___ DATASET

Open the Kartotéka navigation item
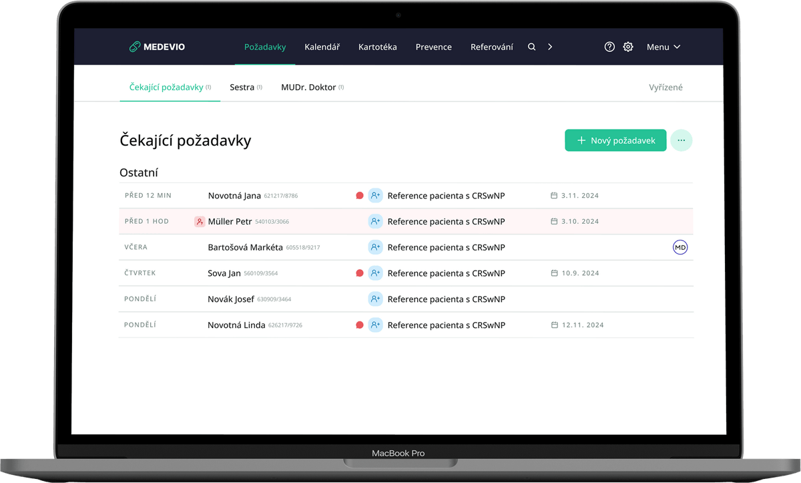This screenshot has height=483, width=801. (377, 47)
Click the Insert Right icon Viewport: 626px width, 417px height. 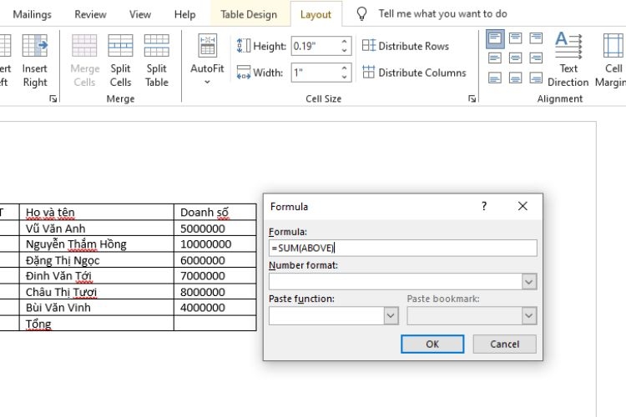[35, 46]
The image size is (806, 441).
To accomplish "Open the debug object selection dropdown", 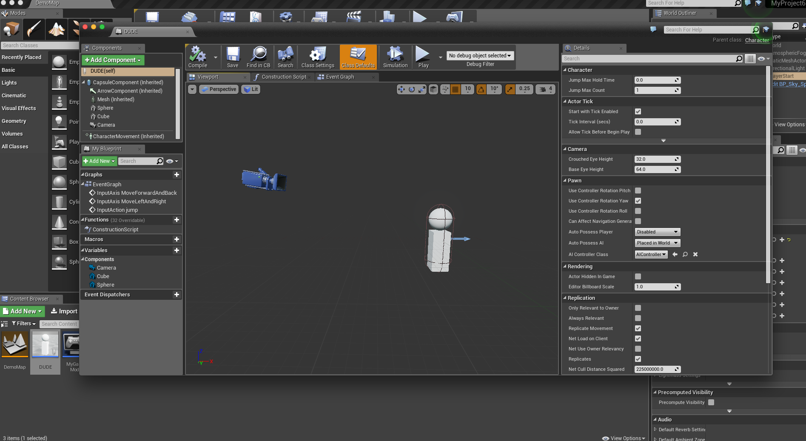I will coord(480,56).
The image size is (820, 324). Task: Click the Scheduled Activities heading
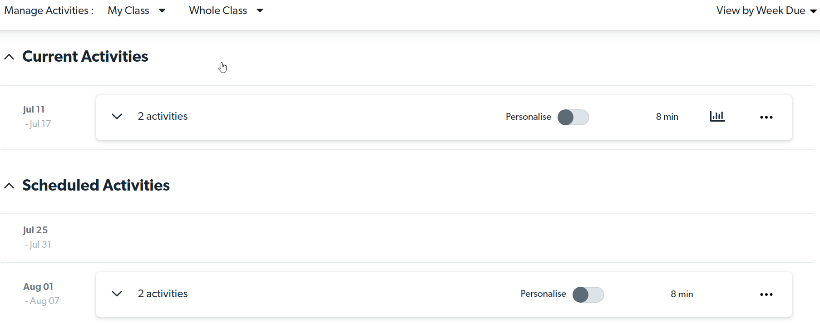pyautogui.click(x=96, y=185)
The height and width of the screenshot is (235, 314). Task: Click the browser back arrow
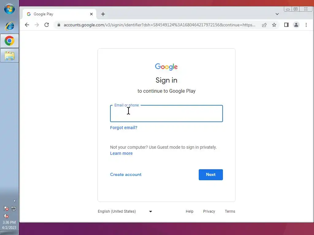point(27,25)
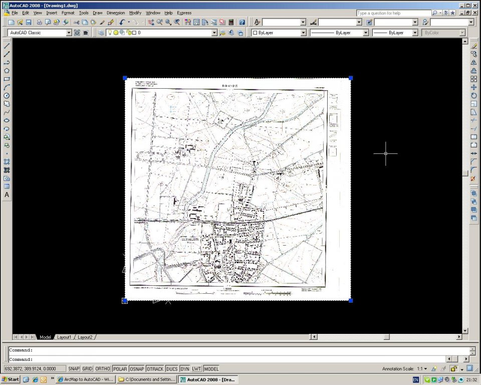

______

WHAT IS BEING ASKED –
The required output is the line containing "The height and" plus every line after it to the end of the data, copied exactly and with no pictures.

RESULT FOR THIS EXERCISE –
The height and width of the screenshot is (235, 314). Task: Click the browser back arrow
point(27,25)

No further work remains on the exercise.